Wembley Stadium's head of music and new events has backed Live Nation's handling of its curfew during last Saturday's Bruce Springsteen concert in Hyde Park.
Live Nation has faced some stick from fans and media for the decision to turn off Springsteen's microphones as The Boss and special guest Paul McCartney finished their second encore song shortly before 11pm.
Springsteen's set lasted a full 3 hours 40 minutes at the Hard Rock Calling event, with Live Nation citing the public's health and safety as the core reason for its decision.
"Road closures around Hard Park are put in place at specific times to make sure everyone can exit the area in a safety," it explained in a statement.

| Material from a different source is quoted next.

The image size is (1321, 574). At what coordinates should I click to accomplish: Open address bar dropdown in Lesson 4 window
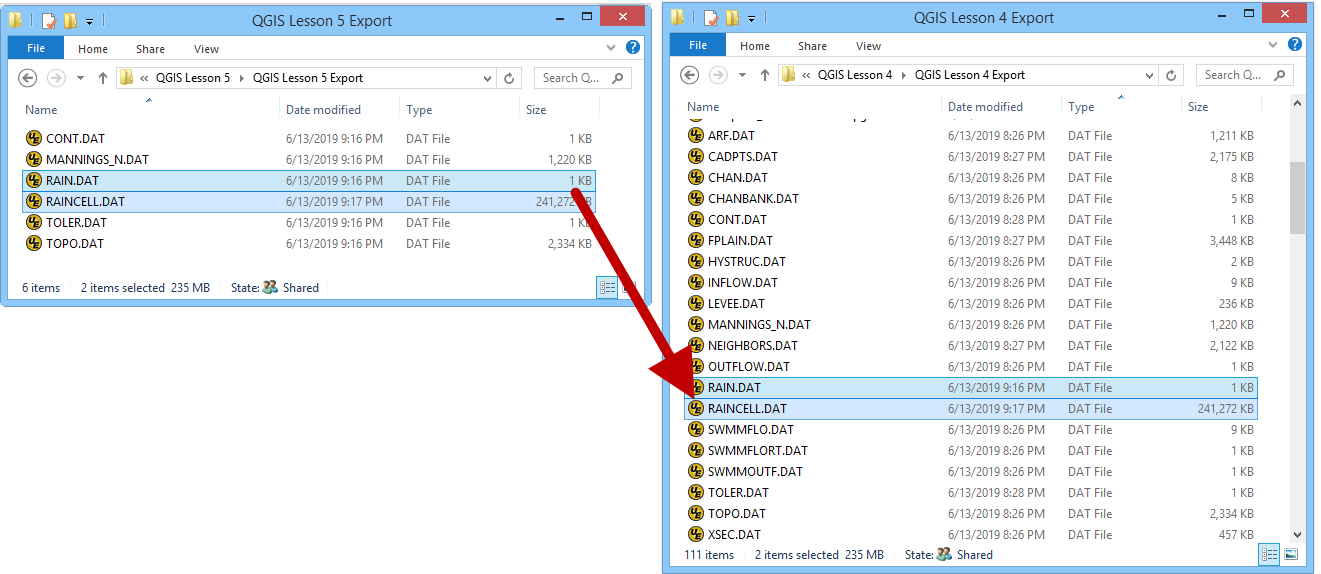tap(1150, 75)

Live Nation COO Paul Latham then explained that if the company didn't stick by its curfew, it could have affected future music events: "We could turn a blind eye to a 10 minute over-run... But complying with local authority laws I’m afraid the power had to come off on music history in the hope that we will be allowed to create more in the future.”
These reasons were deemed not good enough by the deputy chief exec of government watchdog Health And Safety Executive, however. Kevin Myers wrote: "As a longstanding Bruce Springsteen fan and one of the crowd at Hard Rock Calling, I was doubly disappointed to hear Live Nation give 'health and safety' as the reason for cutting short Saturday's gig.
"The fans deserve the truth: there are no health and safety issues involved here. While public events may have licensing conditions dictating when they should end, this is not health and safety and it is disingenuous of Live Nation to say so."
However, industry figures have now thrown their weight behind Latham and Live Nation's decision.
Wembley's Jim Frayling wrote on MusicWeek.com: "Paul's right. Nobody likes enforcing curfews. We'd all rather the artist play on. But we have to for future shows and licences. And we could do with artists appreciating that a little more.
"It is the HSE who are being disingenuous here. Live Nation explained fairly that it was to allow fans to get home safely. Having a 60k+ crowd cross Park Lane mixing with traffic would not be ideal. So it was 'in the interests of the public's health and safety' to shut the gig off. Fair comment from LN.
"In fact the HSE's compadres in the good fight - the Institue of Health & Safety commonly suggests segregating pedestrians from motor traffic as a useful first step in a risk assessment. I've done my basic IOSH certificate thanks very much.
"HSE's blog is an excellent, un-stuffy antidote to the big myth that Health & Safety stops us doing things, rather than acting as an enabler.
"But they've got this wrong for a cheap point. The likes of Live Nation and the rest of the live industry are the examples of the people they should praise to the skies for making amazing big events happen within safe boundaries. Exactly what the HSE should be supporting."
Manager of acts such as Mark Knopfler, Paul Crockford, added:
"It is very easy to sit on the sidelines and snipe about this particular incident. Fans would be up in arms if the shows at Hyde Park were cancelled because Live Nation breached the terms of their licence, including breaching the curfew. and shows were not allowed in the park at all.
"Live Nation were put in very awkward position by Bruce going on late and then over running. Why isn't anybody pointing that out ? Is nobody at Bruce's end going to come out and apologise for the problem which they helped to create by disregarding the timings of the show?
"I am no fan of Live Nation but credit where credit is due. With Park Lane shut because of the 10.30 anticipated show ending it's hardly surprising they felt under pressure to pull the plug when 'the Boss' reached for another guitar having already run over the finish time by 10 minutes. Let's not get all misty eyed and rock and roll about this. If the artist had gone on stage on time and finished when he was supposed to there wouldn't have been any problem."